When my daughter Esther was born last June she was in hospital for several weeks. I commuted to her every day. After my husband had to go back to work, we had to organise someone to care for the children. These were all high costs. I was expressing breast milk every three hours, day and night, for five and a half months. Directly after expressing, I was nasogastric, NG, tube feeding my Esther every three hours with the breast milk as this was the best recommendation from her cardiologist. In total, I spent 35 days just expressing and NG tube feeding Esther during the first six months of her life. I was exhausted on every level, as committee members can imagine. Nevertheless I did it because it was the best for her.

My work as a full-time carer is not valued by the Irish Government, which is very wrong and shocking considering the Irish Constitution. Caring for a baby with a lifelong disability is extremely demanding - physically, emotionally and financially. To just say a person is over the limit without any regard for essential expenses associated with this care is cruel and puts families in a desperate situation.

I have only one wish - for Esther to be healthy. I do not want hospital appointments, hospital stays, therapies or fights with Departments. However, I do not have this choice. Now, I feel I am being punished for accepting and loving my child, who is not perfect in the eyes of this world. If members met my Esther, they would see she is lovely. She is a beautiful child.

I work 24-7 with love to care for my Esther. I want to give her all the possible opportunities in this world. Without money, however, it is impossible. My husband pays huge taxes each month yet we are not able to get help when we need it just because we are not abusing the system. Every mother or father who cares for a special needs child since birth should be paid the carer's allowance in full - no questions asked. As if it was not hard enough for parents like us. Our lives are changed forever. No-one asked if we wanted it. Last November, I was awarded a carer's allowance of €12.50 per week. Two weeks ago, however, I received a letter from the Department stating that this is being reviewed, and that this payment might be removed and I will have to pay back whatever I received.

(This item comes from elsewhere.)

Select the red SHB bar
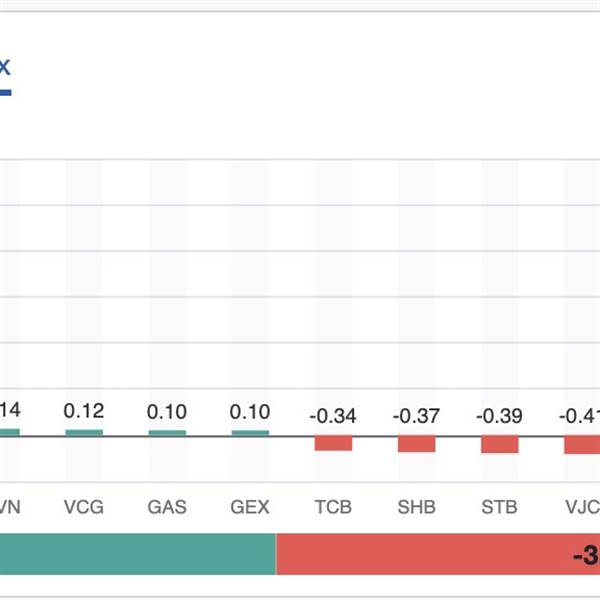The width and height of the screenshot is (600, 600). pyautogui.click(x=416, y=444)
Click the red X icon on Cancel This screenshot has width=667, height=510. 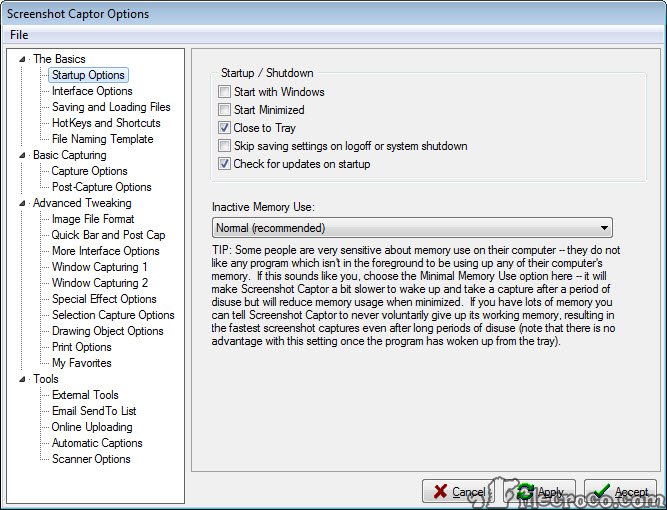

I understand that the carer's allowance is means-tested. However, I would like to highlight that it is not reasonable to accept means-tested calculations based on gross income and not consider other necessary expenses such as a mortgage, car repayment and other expenses linked with additional health complications if a person's child is sick. There are other expenses our family also incurs. We do not have a medical card or any other support. We are completely and 100% dependent on one salary alone. I have no idea how I can support my other children in their development going forward. It is impossible to survive like that for more than a few months if one has savings.

I am a qualified medical scientist but cannot work due to Ester’s care needs. How ironic that we are hardly meeting our survival costs and using our savings with this mean test. There is no way for a family in our situation to set any money aside for life or health emergencies, a pension or recreation to alleviate pressures linked with being a full-time carer. This journey is so lonely. It is important because from a long-term perspective, we are only humans and we have no break. We have no weekend and no full night's sleep. I want to be available for my family in good health. I am not blessed enough to have close or extended family around to help me, even a little bit, or provide a safety net for me or my children. Healthy children are a little different, and I know that because I have four healthy children. They could grow up with less and one day, please God, they will all be able to take care of themselves and contribute to the system and the whole society. Esther will not be the same, however. Money is important.

It has to be recognised that lower-middle-class families who bring special needs children into this world will not be punished for working hard over the years and not abusing the system. We are the backbone of society - all the working families - creating value for the future. I thank members for their time and attention. Have a lovely day from sunny Tuam.